E’ notizia di pochi giorni fa (il 19 Settembre per la precisione) la nomina del nuovo direttore della Specola Vaticana. Per chi non lo sapesse (molti, chi scrive in primis) la Specola Vaticana è l’osservatorio astronomico nonché centro di ricerca scientifica della Chiesa cattolica. Fondato nel 1891 da papa Leone XIII, l’osservatorio è stato sin da subito affidato alle amorevoli cure della Compagnia di Gesù, che della sua propensione a investire (a suo modo) nella ricerca non ha del resto mai fatto mistero.

Ciò che salta agli occhi non è tanto l’esistenza di un tale osservatorio, quanto piuttosto la particolare personalità che papa Francesco ha deciso di porvi alla direzione. Si tratta di padre Guy Consolmagno, gesuita per l’appunto, ma anche astronomo statunitense, diplomato presso il MIT e con un dottorato in planetologia. In parole povere un planetologo gesuita: epiteto quantomeno ambiguo che riesce a riassumere in sè numerose contraddizioni. Contraddizioni che lo stesso Consolmagno non ha paura ad affrontare direttamente: “Io sono la prova vivente che chiunque può essere, al tempo stesso, sia un fanatico che un cervellone – ammette in un’intervista di qualche tempo fa – sono infatti un fanatico nei confronti della scienza e un cervellone riguardo alla mia fede”. Giunto al suo incarico attuale sull’onda di una brillante carriera accademica, il nostro Guy si è addirittura visto dedicare, quale altissimo riconoscimento da parte dell’International Astronomic Union, un asteroide, denominato appunto “4597 Consolmagno”.
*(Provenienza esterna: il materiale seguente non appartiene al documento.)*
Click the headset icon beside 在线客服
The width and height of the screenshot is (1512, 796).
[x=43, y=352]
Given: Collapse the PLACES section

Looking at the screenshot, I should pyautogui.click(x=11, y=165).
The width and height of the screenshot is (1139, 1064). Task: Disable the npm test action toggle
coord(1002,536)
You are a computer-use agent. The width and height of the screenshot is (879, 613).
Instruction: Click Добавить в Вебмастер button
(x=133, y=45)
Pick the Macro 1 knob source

“La religione – afferma altrove – ha bisogno della scienza per tenere a distanza la superstizione e vicino a sé la realtà, per proteggersi dal creazionismo, che in fondo è una forma di paganesimo”. Non si scompone neppure a parlare di vita extraterrestre: “Non possiamo pensare che Dio sia così limitato da aver creato esseri intelligenti solo sulla Terra. L’universo potrebbe benissimo contenere altri mondi con esseri creati dal suo stesso amore”.
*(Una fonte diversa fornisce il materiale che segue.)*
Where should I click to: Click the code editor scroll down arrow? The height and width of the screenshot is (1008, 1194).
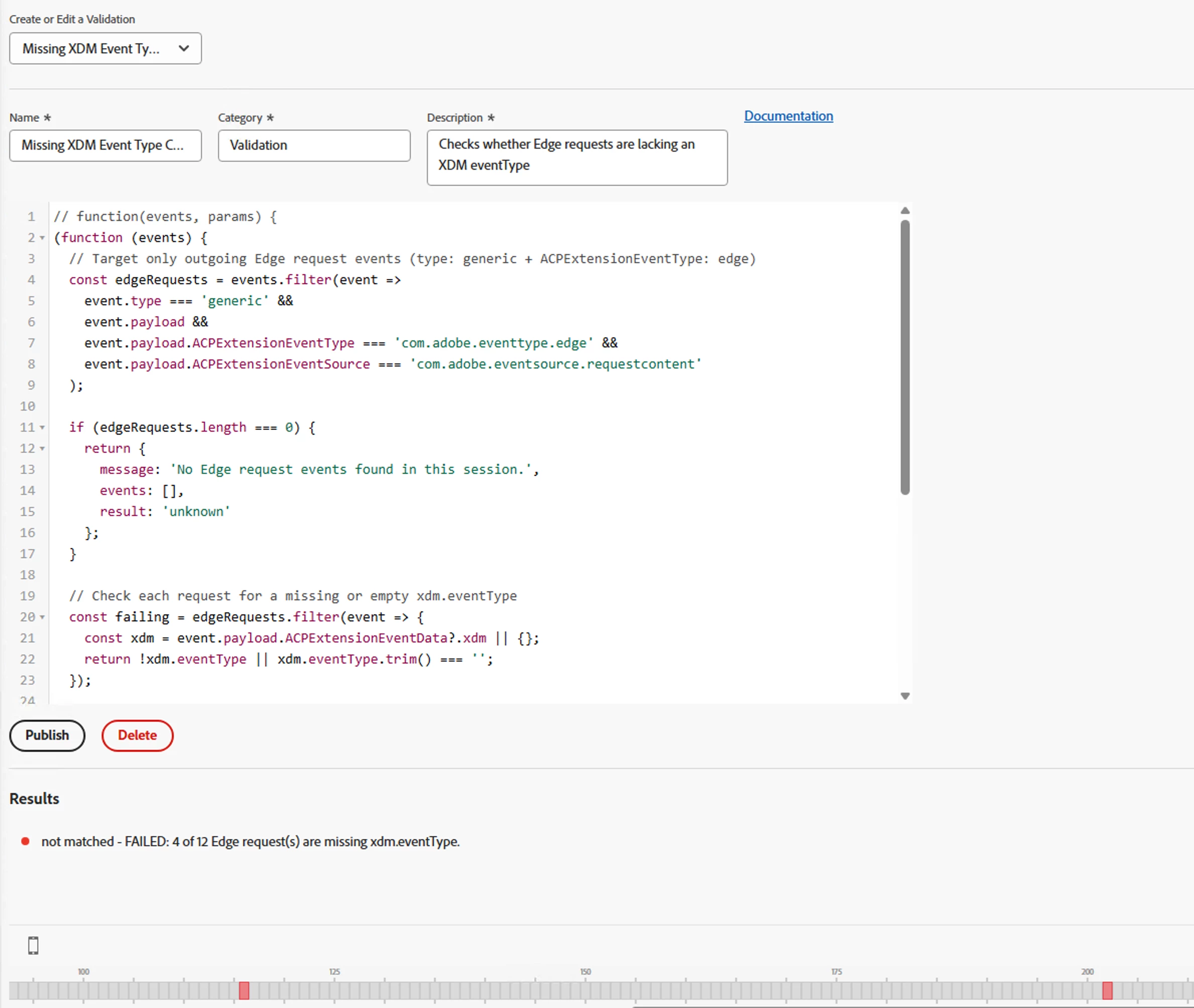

Dal rifiuto del creazionismo all’astrobiologia, non sembra esserci limite agli interessi di Consolmagno, che infatti (com’era del resto prevedibile) è un appassionato di fantascienza. Tra i suoi lavori spicca infatti un articolo dal titolo Guida di un astronomo gesuita per evitare la pessima fantascienza, in cui si diletta a recensire alcuni romanzi, ad esempio Guerra al grande nulla (A case of conscience) di James Blish.

Del resto la Compagnia di Gesù non è nuova a escursioni nel genere fantascientifico, per il quale ha rappresentato a volte una eccellente fonte di ispirazione. E’ il caso de La stella (The Star), celebre racconto breve di Sir Arthur C. Clarke, insignito del premio Hugo a New York nel 1956, in cui – tra l’altro – fa la sua prima apparizione il noto monolite di 2001: Odissea nello spazio. Protagonista di tale racconto è appunto un gesuita, cappellano di bordo di una nave spaziale. Di ritorno da un lungo viaggio in un sistema il cui Sole è esploso in una supernova, questi trova le tracce di un’antica e meravigliosa civiltà, estinta in seguito all’esplosione della sua stessa fonte di vita. Le proporzioni della tragedia si fanno però insopportabili, soprattutto per lui, quando scopre che la supernova è stata vista sulla Terra, una notte di 2000 anni fa, per annunciare la nascita di Cristo a Betlemme.

Che i gesuiti, oltre a nutrire fin dalla fondazione dell’ordine un forte interesse per la scienza, accompagnassero le prime missioni di esplorazione scientifica, giungendo nei più remoti angoli del pianeta, è noto. Questo sulla Terra; ma nello spazio? Secondo le ultime previsioni della NASA un equipaggio umano dovrebbe giungere su Marte entro il 2030. Ci sarà anche un gesuita in quell’equipaggio? E se sì, troverà sul pianeta rosso tracce di quell’ “amore di Dio in altri mondi” di cui ci parla Consolmagno?